─── 文档正文

[发明专利]一种巨尾桉转化方法

说明书

技术领域

本发明涉及一种桉树转化方法，特别是巨尾桉转化方法。

背景技术

桉树是桃金娘科Myrtaceae桉属Eucalyptus植物的统称，常绿乔木，为世界三大速生造林树种之一。桉树原产于澳洲，广泛分布于热带、亚热带地区，具有速生丰产、适应性广等特点。在我国，桉树主要分布于海南、福建及两广地区，是我国南方应用最广的造林及经济树种。然而，在中亚热带地区，低温冻害是按树引种、扩大栽培与速生丰产的主要限制因子。因此，按树的抗寒品种选育，尤其选择适合我国既耐寒、经济价值又高的优良按树种/种源向北推移，扩大引种栽培范围，加快按树产业的发展就成为育种的重要目的之一。

1991年Teulieres C等首次在冈尼桉(Eucalyptus gunnii)原生质体上转化报告基因，目前已对冈尼桉、柠檬桉(E.citriodora)、蓝桉(E.globulus)、赤桉(E.camaldulensis)、巨桉(E.grandis)、尾叶桉(E.urophylla)等进行了遗传转化的研究。另外，近年来桉树高效再生体系的建立、高密度基因图谱构建以及分子标记的快速发展为桉树转基因研究提供了条件和依据。

──────
─── 提供的数据

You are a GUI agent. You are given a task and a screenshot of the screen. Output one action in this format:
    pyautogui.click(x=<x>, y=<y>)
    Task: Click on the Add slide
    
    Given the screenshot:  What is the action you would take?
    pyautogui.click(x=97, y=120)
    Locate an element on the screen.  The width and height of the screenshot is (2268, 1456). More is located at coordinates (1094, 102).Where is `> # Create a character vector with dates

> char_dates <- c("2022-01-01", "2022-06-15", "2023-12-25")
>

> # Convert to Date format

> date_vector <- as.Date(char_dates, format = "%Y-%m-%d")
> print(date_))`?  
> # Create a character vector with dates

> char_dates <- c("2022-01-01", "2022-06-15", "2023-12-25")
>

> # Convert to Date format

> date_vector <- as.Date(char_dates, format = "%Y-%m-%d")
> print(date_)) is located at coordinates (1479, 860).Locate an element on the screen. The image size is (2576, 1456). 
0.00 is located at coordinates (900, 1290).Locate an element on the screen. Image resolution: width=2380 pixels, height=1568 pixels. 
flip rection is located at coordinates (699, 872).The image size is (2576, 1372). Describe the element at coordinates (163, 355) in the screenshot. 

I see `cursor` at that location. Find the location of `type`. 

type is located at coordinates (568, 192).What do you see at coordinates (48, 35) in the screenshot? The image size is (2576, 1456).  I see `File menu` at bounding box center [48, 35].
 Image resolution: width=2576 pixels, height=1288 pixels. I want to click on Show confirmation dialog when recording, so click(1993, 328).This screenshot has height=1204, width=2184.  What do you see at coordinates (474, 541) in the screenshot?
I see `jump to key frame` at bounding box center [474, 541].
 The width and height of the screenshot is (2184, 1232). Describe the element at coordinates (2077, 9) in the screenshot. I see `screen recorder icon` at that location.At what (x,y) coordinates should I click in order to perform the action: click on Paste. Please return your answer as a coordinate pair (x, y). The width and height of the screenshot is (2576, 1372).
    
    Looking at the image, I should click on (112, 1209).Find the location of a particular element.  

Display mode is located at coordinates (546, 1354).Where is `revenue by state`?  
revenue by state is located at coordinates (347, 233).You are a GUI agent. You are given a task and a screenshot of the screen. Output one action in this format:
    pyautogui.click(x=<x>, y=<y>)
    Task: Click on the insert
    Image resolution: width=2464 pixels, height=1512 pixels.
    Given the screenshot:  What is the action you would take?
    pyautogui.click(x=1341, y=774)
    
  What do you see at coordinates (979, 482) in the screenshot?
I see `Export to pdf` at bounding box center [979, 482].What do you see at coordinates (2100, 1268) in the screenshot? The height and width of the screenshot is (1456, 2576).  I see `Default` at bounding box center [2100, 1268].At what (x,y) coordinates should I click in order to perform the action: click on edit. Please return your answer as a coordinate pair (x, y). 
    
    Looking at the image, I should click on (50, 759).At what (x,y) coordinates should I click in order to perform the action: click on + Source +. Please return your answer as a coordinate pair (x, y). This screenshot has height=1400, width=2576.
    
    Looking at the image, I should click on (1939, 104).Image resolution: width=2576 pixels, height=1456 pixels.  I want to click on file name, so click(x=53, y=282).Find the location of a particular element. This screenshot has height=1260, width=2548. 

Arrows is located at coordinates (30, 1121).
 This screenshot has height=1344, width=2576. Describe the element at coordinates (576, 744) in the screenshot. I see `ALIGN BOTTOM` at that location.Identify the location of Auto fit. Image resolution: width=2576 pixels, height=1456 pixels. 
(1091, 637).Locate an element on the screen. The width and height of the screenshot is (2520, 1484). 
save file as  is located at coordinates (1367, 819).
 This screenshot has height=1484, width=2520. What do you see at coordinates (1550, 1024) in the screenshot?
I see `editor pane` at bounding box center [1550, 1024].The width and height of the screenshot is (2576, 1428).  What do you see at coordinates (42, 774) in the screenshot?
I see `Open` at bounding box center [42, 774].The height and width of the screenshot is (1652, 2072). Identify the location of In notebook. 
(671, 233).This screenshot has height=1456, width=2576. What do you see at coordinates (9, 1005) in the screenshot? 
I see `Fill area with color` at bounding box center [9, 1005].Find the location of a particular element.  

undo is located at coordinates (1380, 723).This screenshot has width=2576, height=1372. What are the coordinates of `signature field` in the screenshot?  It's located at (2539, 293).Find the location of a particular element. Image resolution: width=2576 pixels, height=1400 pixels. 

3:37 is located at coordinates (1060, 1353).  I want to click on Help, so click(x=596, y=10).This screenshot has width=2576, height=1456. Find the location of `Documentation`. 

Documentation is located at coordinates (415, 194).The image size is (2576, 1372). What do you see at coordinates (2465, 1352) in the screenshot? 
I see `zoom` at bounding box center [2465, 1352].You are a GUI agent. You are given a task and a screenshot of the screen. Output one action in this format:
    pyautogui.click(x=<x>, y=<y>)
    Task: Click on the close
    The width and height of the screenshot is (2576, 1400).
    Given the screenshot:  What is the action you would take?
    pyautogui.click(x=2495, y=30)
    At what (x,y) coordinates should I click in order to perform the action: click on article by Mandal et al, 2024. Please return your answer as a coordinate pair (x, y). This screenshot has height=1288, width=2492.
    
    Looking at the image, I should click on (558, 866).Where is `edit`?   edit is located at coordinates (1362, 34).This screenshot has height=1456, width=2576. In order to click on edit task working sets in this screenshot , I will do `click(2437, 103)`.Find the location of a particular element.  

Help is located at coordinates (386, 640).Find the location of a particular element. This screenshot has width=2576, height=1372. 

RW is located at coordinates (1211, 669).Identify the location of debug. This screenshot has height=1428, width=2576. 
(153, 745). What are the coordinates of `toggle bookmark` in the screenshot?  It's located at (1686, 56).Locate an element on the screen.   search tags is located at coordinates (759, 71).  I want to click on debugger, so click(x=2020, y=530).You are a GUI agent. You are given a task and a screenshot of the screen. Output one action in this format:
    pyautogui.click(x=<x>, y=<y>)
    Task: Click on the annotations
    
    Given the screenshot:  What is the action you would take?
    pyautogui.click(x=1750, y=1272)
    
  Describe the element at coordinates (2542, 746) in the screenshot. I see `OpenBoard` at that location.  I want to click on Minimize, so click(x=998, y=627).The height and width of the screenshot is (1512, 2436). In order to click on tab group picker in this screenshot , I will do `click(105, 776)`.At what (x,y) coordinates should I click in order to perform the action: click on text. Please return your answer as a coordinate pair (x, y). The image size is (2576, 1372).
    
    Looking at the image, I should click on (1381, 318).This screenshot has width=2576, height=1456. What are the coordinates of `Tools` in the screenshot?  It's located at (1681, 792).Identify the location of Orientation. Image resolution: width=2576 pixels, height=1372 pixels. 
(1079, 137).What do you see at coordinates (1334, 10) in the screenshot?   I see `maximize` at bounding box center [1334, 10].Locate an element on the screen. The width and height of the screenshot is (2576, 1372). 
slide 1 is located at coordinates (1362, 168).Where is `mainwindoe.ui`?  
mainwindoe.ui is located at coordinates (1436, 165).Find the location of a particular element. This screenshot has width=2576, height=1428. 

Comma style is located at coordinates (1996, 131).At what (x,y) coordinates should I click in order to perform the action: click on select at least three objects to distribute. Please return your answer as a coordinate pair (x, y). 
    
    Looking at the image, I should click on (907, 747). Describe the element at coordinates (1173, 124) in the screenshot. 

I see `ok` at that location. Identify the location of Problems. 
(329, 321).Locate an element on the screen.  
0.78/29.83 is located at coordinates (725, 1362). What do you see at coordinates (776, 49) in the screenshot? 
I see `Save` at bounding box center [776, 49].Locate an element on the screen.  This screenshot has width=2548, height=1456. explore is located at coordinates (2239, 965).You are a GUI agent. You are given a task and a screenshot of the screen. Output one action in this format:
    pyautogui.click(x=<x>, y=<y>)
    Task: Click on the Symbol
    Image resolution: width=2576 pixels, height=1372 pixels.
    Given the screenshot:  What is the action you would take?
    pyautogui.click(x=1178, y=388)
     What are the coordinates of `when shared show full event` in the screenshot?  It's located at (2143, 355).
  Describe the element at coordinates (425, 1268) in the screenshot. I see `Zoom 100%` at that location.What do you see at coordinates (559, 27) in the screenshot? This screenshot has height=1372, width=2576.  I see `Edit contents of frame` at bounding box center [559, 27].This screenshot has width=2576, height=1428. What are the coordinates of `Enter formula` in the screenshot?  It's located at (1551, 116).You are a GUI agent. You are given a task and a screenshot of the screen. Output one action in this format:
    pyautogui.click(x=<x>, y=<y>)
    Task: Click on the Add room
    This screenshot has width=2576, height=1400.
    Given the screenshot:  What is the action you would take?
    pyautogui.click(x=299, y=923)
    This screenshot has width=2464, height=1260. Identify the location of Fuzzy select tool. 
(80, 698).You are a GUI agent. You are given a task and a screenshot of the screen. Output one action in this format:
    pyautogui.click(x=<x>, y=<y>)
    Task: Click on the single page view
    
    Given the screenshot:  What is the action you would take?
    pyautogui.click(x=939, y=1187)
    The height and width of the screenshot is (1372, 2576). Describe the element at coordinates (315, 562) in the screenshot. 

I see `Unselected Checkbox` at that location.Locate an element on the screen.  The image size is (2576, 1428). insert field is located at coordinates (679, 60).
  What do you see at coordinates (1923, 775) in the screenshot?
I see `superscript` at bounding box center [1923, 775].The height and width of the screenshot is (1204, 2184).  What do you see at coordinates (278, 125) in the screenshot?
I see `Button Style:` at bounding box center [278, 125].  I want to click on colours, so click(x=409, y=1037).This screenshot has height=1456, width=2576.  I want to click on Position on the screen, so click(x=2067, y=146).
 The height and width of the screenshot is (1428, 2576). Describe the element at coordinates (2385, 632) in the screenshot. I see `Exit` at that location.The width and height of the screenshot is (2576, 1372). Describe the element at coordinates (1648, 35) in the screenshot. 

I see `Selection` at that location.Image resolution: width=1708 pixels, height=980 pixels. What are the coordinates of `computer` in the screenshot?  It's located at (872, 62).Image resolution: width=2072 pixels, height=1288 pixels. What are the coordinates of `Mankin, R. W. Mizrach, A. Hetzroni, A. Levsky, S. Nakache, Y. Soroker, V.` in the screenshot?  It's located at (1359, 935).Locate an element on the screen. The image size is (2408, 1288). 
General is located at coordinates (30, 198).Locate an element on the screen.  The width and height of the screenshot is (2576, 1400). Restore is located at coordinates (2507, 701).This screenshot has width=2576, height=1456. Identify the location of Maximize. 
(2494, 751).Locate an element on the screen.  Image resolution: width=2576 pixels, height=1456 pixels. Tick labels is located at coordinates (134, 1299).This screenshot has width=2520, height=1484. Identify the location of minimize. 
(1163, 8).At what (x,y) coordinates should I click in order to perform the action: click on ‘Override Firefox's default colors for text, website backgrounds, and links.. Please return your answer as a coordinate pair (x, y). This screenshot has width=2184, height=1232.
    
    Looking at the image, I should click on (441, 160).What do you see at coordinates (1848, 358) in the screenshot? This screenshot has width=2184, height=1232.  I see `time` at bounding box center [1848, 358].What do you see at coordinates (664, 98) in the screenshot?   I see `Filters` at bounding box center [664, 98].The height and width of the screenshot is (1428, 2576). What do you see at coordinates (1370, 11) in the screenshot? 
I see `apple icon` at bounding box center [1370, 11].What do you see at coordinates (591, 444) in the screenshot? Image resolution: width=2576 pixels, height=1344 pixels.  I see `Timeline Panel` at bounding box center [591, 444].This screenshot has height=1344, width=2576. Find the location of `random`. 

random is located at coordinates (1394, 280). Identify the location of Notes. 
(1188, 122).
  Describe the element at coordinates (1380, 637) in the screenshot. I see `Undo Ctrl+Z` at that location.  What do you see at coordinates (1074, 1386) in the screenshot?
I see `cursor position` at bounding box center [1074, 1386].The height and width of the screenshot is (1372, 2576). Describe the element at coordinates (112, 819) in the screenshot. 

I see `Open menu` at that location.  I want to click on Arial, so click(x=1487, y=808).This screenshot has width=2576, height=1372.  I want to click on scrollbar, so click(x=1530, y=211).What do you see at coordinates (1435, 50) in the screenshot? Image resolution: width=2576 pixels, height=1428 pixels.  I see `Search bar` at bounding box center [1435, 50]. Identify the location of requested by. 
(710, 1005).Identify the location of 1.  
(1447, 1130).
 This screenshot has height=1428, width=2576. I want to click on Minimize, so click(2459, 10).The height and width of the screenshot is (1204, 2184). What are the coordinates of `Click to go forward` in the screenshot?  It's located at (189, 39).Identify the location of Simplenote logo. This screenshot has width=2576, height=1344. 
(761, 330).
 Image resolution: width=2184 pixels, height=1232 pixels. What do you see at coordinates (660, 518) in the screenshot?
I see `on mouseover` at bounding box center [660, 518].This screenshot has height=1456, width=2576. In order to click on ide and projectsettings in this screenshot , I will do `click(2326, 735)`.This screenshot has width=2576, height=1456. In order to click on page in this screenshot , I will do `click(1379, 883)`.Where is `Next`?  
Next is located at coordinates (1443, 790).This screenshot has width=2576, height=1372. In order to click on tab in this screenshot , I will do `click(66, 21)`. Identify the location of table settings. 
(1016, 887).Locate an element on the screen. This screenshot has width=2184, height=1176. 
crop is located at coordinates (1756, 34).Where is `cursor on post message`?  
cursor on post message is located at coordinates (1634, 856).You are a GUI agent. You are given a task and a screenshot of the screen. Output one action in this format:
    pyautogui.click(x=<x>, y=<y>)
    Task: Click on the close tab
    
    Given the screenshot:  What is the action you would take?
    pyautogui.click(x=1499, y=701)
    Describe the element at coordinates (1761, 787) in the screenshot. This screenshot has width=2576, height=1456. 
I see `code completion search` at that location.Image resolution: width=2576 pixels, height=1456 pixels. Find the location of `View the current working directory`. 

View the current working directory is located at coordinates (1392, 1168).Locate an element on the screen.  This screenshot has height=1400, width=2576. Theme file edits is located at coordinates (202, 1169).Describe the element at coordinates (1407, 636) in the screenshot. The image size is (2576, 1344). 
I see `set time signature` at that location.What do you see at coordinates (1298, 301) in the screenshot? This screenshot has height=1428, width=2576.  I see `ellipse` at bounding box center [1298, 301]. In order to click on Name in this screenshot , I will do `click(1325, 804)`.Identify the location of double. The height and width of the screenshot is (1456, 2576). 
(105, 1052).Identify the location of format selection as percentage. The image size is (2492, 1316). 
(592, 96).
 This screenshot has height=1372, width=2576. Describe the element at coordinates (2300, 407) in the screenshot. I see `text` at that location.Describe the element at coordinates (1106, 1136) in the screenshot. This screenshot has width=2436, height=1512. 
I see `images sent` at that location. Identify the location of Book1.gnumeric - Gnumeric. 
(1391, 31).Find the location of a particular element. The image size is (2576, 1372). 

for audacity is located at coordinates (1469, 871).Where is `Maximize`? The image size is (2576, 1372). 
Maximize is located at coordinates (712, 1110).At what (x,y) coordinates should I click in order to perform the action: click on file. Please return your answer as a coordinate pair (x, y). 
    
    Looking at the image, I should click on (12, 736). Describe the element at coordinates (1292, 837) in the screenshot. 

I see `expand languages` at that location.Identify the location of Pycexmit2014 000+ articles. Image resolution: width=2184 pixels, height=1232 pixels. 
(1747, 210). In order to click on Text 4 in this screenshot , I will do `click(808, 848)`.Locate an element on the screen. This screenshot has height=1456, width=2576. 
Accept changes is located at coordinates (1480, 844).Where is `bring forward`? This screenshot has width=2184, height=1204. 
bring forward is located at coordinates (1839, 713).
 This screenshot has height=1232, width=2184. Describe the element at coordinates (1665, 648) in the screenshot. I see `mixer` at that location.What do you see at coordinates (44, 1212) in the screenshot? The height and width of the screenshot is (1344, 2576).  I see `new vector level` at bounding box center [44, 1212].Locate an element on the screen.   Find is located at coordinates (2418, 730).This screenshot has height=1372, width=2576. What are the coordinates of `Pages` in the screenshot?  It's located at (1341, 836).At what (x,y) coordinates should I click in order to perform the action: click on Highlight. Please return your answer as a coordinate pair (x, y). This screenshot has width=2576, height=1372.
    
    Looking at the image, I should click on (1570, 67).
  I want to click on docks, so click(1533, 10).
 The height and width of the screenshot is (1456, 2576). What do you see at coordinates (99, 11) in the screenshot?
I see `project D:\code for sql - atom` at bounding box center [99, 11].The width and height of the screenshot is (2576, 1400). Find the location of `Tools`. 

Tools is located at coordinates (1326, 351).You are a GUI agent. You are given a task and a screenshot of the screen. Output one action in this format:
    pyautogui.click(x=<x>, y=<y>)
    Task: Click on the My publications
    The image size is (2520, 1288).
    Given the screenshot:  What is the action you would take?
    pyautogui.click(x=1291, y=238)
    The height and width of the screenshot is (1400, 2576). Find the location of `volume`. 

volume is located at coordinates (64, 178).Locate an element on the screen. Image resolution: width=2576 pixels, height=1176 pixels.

──────

* _任务列表_:
a – 根据巨尾桉转化方法的专利说明书，桉树原产于哪里？
b – 请从巨尾桉转化方法专利说明书的最后一句之后续写这份说明书。

* _回答_:
a – 桉树原产于澳洲。

b –
传统的农杆菌介导转化法在桉树的转基因研究中是比较有效的方法之一，目前通过根癌农杆菌介导法已经对巨桉、邓恩桉、亮果桉、赤桉、巨尾桉和尾巨桉等10几种桉树中进行了转基因研究。但它仍旧面临着转化效率较低、再生技术的限制(只在赤桉、巨桉等少数几个种中有转基因植株的报道，在其它桉树品种中报道较少)、外源基因表达的时空调控、转基因植株对环境的生物安全性等诸多问题。因此，探索改良新的转化体系，提高转化效率成为桉树转基因技术是否可以将理论研究付诸于造林应用的一个重要内容。

甘露糖磷酸异构酶(phosphomannose isomerase，PMI)基因在自然界中广泛存在，而除肉桂(Cinnamomum cassia)和一些豆类外，自然界的植物中大都没有编码PMI的基因。因而以甘露糖为筛选剂的正向筛选系统在包括桉树在内的绝大多数植物的遗传转化中都是可用的。PMI作为一种正向筛选标记，其本身对植物是无害的。当培养基中加入适当比例的甘露糖/蔗糖时，转化植株可以将甘露糖转化为6-磷酸果糖，作为碳源供植株生长；而非转化植株则会因为碳源的缺乏呈现出相对的生长劣势，继而与转基因植株区分开来。另外，与以住的除草剂、抗生素相比，PMI标记基因的生物安全性得以保障，这一点对于作为造林树种的桉树尤为重要。而且，将安全性标记基因PMI应用于桉树的研究目前国内国际均未见报道。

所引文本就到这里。